Tilos is enjoying one of the mildest winters in human history – that’s a bit of an exaggeration, let’s say: in this human being’s memory – and I noticed a sunshine-induced perm grin of happiness on my face lately, but last night my fantastic mood was definitely caused by something very little to do with the weather:
While it was BAFTA night in the UK, I had most of the stars of THE ISLAND BUS over at my humble abode by the Aegean Sea for a super exclusive preview screening of the documentary.
It is not that I haven’t watched the 107 minutes of the film quite a few times by now, and to show your work to other people is exciting in any case – but even more so if you watch it in the company of the people who over the past years were generous enough to share a glimpse into their lives with me.
And appropriately, like the film and the island life, the screening, too, became a collaborative act: Yours truly provided the venue, the screen and – oh, yes – the screener DVD, catering – including a delicious cake and spoon-sweets – was looked after by Sveta, while for celebrity driving services to and from the venue no one less than Island Bus driver Pavlos got behind the wheel – of his own private car this time. In true fashion, Menelaos had planned to arrive on foot via the Megalo Chorio path but got sabotaged by his son who offered him a lift on his motor bike which had him arrive half an hour early – just in time to oversee feeding the filmmaker’s cats. Your standard cast and crew screening on Tilos, really.

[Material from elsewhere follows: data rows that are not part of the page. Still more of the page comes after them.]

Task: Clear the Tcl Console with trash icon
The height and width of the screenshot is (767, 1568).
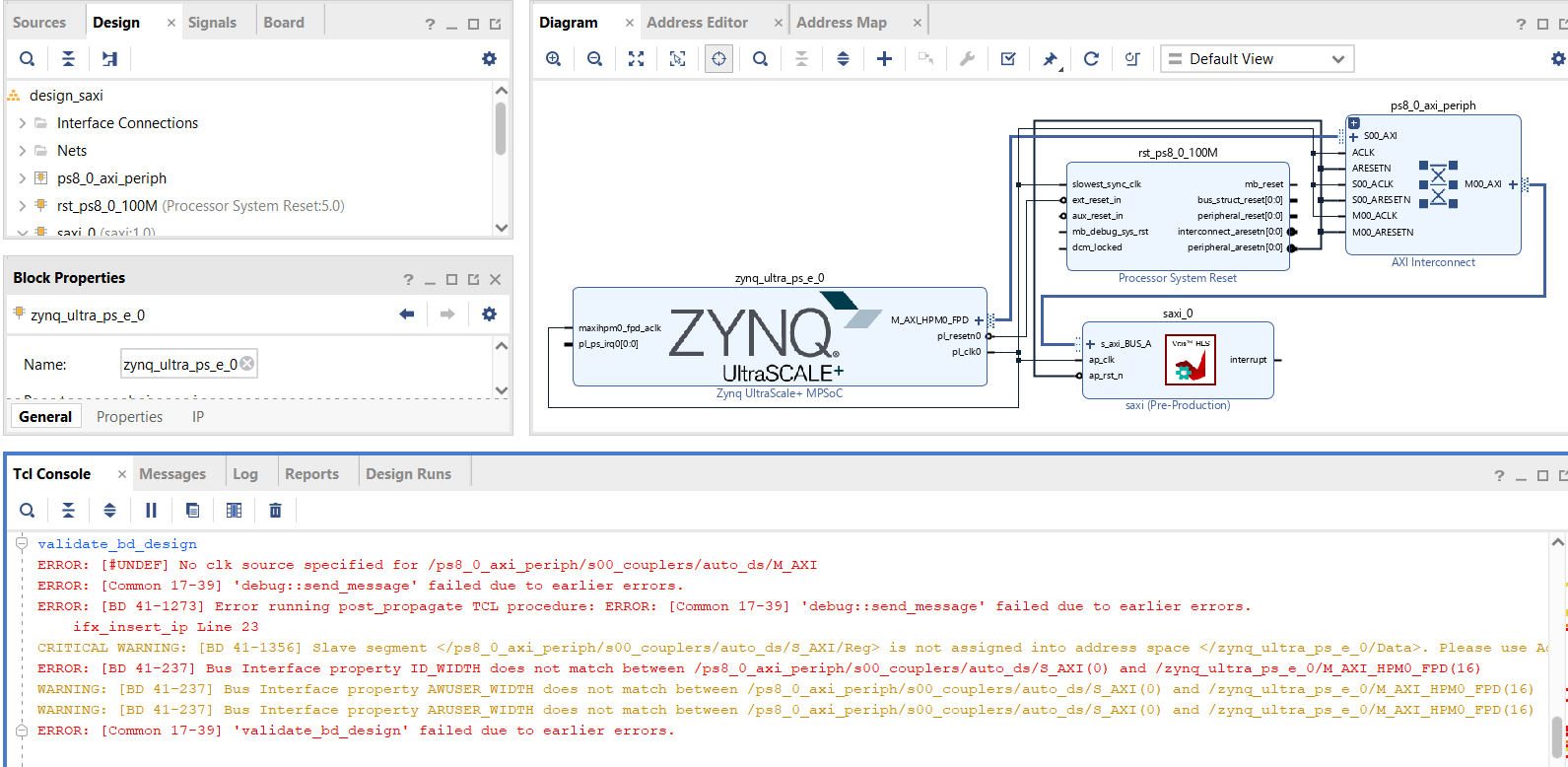Action: click(275, 510)
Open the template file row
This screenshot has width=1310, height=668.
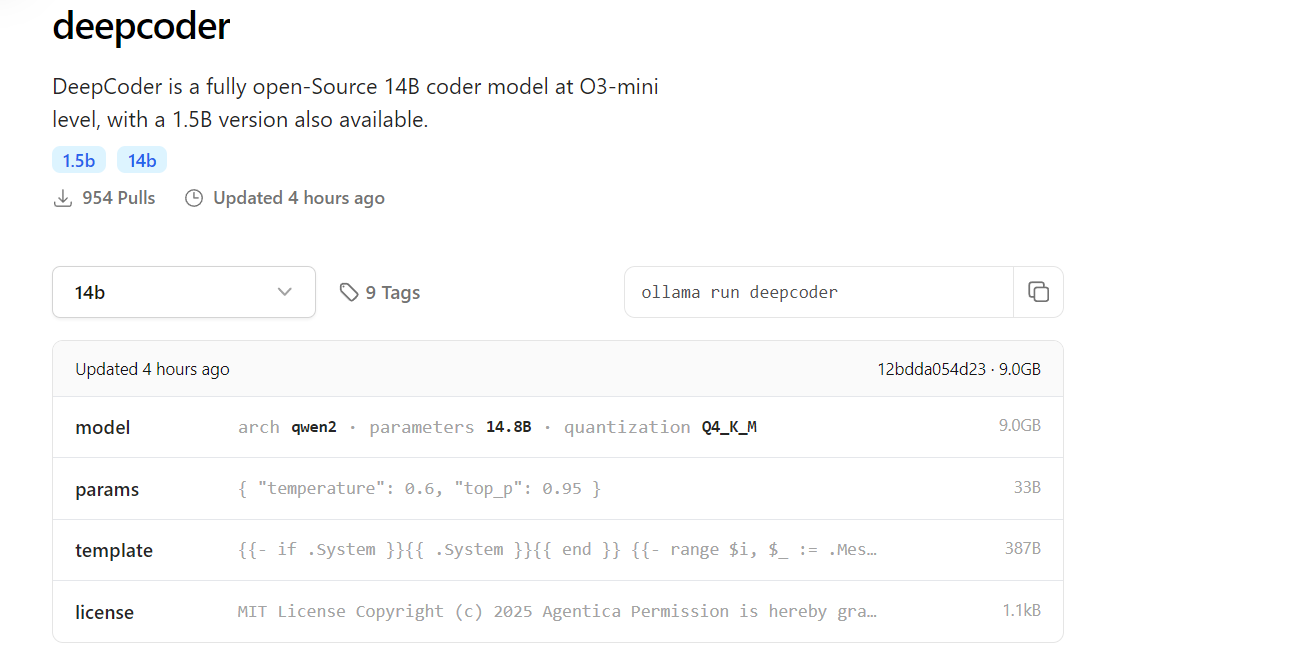[x=114, y=550]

It was a bigger treat than words can describe. Seeing tears well up in Marta’s eyes when the scene with the late and lovely Kyrios Nikolas came up and watching Menelaos and Pavlos nudging each other as they observed their own daily life captured in the documentary, chuckling away at the myriads of little oddities that make life on Tilos – and make a big part of the film – and hearing Sveta laugh at it and repeat “έτσι δεν είναι;” (isn’t it like that?) was a celebration on its own.
We toasted with tea and Menelaos’s self-distilled Raki, and I must honestly say I am looking forward to many more screenings of the documentary, but the memory of the roar of the sea at Agios Antonios mixing with the clasping waves on the soundtrack will stay with me for all of them.